# airpods pro et tenue dans l'oreille



## xavax (16 Juillet 2020)

Bonjour, j'aurais aimé votre avis sur la tenue dans l'oreille des airpods pro avant de les acheter ? 
Est ce qu'ils tiennent grace aux embouts en silicon dans les oreilles ? 
les casques fournis avec les iphones n'ont jamais tenus dans mes oreilles du coup je m'interroge car la forme ressemble mais il y a les embouts en silicon en plus. Je pense que les airpods simples ne tiendraient pas dans mes oreilles.
Merci pour vos conseils


----------



## Membre supprimé 1129907 (16 Juillet 2020)

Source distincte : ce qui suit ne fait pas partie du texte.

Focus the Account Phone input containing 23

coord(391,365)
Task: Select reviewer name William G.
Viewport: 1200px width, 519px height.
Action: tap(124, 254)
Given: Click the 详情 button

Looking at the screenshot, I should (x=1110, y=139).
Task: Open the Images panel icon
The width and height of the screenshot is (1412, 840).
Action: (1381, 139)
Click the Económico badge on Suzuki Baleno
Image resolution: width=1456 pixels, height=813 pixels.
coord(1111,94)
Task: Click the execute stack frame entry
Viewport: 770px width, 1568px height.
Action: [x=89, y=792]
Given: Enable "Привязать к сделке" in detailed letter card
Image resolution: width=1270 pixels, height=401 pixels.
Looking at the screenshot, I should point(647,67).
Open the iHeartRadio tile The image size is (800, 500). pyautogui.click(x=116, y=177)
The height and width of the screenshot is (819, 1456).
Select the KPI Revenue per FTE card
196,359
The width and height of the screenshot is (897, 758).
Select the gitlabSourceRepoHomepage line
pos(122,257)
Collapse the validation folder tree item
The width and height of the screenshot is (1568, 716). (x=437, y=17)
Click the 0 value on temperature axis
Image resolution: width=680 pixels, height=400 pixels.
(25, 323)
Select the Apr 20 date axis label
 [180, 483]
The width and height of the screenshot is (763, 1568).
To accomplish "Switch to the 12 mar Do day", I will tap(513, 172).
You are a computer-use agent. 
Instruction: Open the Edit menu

Les airpods classiques tiennent via la forme de l'oreille et plus exactement le pavillon de l'oreille (la partie visible située à l'extérieur de la tête).
Les airpods pro tiennent très peu via cette partie et surtout via les embouts que l'on met dans le conduit auditif externe.


----------



## xavax (16 Juillet 2020)

Ça va ça me rassure .... car les autres ne tiennent pas du tout


----------



## MrTom (16 Juillet 2020)

Hello. Chez moi, les AirPods Pro tiennent parfaitement. Je fais du sport avec et jamais aucune perte ou chute.


----------